> [TASK STATEMENT]: Filter the entries that follow, copying every line in which the word "column" appears.

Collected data
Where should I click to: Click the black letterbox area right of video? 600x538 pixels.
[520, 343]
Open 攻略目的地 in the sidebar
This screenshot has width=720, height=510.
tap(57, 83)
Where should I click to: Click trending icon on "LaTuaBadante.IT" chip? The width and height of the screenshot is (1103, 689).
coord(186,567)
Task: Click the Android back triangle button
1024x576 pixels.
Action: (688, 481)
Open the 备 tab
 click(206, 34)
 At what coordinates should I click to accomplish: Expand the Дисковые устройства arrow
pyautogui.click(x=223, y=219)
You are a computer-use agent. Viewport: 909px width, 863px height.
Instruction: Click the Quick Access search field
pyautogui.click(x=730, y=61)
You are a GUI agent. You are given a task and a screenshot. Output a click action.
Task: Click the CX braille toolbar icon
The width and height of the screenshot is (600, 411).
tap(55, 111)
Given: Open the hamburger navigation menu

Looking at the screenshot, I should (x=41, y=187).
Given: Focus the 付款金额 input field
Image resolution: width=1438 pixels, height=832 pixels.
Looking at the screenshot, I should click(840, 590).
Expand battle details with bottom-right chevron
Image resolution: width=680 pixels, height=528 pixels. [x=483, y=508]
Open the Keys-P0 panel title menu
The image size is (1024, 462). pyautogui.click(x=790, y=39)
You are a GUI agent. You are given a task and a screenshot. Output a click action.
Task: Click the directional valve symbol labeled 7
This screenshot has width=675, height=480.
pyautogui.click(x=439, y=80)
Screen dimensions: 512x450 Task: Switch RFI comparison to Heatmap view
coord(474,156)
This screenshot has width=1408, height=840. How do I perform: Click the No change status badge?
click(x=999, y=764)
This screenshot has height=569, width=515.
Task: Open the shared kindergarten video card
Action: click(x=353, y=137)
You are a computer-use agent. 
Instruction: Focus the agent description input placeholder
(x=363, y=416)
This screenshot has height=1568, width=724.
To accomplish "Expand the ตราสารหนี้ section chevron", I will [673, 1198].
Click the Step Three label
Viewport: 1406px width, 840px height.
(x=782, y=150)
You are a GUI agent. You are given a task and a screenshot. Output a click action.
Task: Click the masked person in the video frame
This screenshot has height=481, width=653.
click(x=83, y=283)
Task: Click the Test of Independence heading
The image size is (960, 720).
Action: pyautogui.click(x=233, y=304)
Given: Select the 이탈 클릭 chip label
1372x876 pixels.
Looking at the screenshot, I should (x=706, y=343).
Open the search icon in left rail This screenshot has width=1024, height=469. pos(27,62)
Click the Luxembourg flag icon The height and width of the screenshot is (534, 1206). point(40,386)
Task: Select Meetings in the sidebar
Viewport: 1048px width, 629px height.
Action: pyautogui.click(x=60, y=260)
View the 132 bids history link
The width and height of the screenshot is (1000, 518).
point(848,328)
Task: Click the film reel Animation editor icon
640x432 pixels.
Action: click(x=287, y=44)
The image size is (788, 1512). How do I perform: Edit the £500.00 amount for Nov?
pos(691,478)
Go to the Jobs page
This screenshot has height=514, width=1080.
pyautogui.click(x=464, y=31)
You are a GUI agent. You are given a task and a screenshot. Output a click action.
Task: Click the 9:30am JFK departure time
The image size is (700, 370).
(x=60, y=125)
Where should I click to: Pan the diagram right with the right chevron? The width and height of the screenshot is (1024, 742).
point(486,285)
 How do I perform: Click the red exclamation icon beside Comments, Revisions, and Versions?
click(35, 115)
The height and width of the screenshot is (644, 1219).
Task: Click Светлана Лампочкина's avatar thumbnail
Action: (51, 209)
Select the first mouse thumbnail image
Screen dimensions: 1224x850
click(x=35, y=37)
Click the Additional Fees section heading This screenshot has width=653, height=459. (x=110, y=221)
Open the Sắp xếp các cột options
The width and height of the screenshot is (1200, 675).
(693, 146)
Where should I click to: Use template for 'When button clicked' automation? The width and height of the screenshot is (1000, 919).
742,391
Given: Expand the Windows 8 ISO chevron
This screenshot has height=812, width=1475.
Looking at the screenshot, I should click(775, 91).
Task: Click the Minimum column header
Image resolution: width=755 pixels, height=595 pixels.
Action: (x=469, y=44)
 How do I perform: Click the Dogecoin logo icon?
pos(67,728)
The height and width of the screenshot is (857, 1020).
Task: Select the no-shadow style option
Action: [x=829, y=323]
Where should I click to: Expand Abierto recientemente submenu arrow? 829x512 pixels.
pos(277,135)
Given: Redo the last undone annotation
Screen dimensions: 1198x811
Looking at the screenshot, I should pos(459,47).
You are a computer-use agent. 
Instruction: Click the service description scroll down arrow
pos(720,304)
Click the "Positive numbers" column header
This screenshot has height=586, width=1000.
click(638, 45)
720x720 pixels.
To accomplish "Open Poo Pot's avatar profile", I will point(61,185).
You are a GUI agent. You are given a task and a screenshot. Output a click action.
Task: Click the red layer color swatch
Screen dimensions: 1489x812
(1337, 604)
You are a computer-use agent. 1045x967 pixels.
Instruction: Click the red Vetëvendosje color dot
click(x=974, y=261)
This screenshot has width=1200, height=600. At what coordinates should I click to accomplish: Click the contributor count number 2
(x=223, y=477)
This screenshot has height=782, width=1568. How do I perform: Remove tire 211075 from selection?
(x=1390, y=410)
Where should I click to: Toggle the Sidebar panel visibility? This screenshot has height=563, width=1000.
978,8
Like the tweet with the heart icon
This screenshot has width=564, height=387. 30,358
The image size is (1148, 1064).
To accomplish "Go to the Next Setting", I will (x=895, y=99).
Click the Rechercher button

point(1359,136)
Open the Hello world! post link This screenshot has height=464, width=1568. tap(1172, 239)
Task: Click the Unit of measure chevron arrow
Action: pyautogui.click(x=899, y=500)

> [OUTPUT OF THE TASK]:
Task: Click the Minimum column header
Click the "Positive numbers" column header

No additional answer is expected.